Edwin Godfrey Merrill (November 21, 1873 – January 16, 1950) was an American banker who served as President of the Bank of New York from 1922 to 1931.

==Early life==
Merrill was born on November 21, 1873 at Bangor, Maine where his father and grandfather were bankers. He was a son of Isaac Hobbs Merrill (1846–1901) and Ada Frances ( Godfrey) Merrill (1846–1923). Among his surviving siblings were Fullerton Merrill and Ralph Winslow Merrill.

His paternal grandparents were Elias Merrill, who served in the U.S. Civil War, and Emma Augusta ( Hobbs) Merrill (a daughter of Isaac Hobbs). His maternal grandparents were Edwin Dudley Godfrey and Harriet Sophia ( Rice) Godfrey.

After attending Philips Exeter Academy in Exeter, New Hampshire, he attended Harvard University, where he graduated magna cum laude in 1895.

==Career==
After a year traveling around Europe, he joined his father's firm, Merrill & Co., in Bangor in 1896. Two years later he moved to New York City, briefly working with Kountze Brothers, before joining Estabrook & Co. with whom he was affiliated until 1901 when he returned to Maine to become managing partner of the family firm. In 1903, he organized the Merrill Trust Company and, in 1905, he became president of the Veazie National Bank when it merged with Merrill Trust.

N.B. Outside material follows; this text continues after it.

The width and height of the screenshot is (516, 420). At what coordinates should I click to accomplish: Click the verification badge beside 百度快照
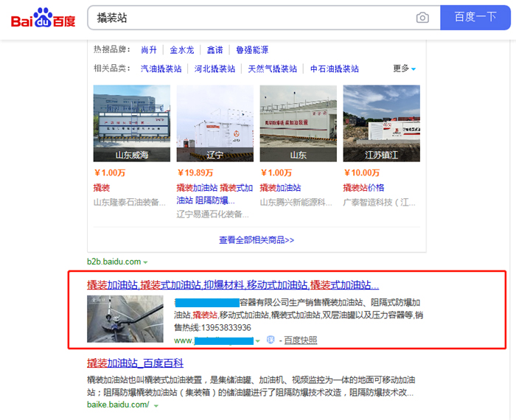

Returning to New York City in 1909, he joined Central Trust Company as a vice president before joining the Union Trust Company as president in 1910. When the two companies merged in 1918, he became vice president and vice chairman of the Central Union Trust Company. In 1920, he became president of the New York Life Insurance and Trust Company. In 1922 when it was consolidated into the Bank of New York, he was made president of the resulting Bank of New York and Trust Company. In 1931, he was elected chairman of the company and was succeeded as president by John C. Traphagen. When it merged with the Fifth Avenue Bank in 1948, he became honorary chairman of the board, serving in that role until his death in 1950.

==Personal life==
On January 21, 1902 in Irvington-on-Hudson, New York, Merrill was married to Adelaide Isabel Katte (1876–1959), a daughter of British-born civil engineer Walter Katte and Elizabeth ( Britton) Katte. Together, they had a home in New York City and in Bedford Hills, New York, and were the parents of:

- Edwin Katte Merrill (1902–1963), who married Helen Phelps Stokes, the daughter of Isaac Newton Phelps Stokes and Edith Minturn Stokes in 1928. After his death in 1963, she married Donald Fairfax Bush Jr. in 1964.
- Dudley Merrill (1904–1988), who married Katherine Park, a daughter of Charles Francis Park Jr., in 1932.
- Adele Katte Merrill (1909–1983), who married Charlton Francis MacVeagh, a son of Ambassador Charles MacVeagh and brother to Lincoln MacVeagh, in 1929.
- Priscilla Godfrey Merrill (1915–1987), who married Dr. F. Rene Murad in 1936.
- Elizabeth Britton Merrill (1917–1993), who married her cousin, Edwin Britton Katte in 1936.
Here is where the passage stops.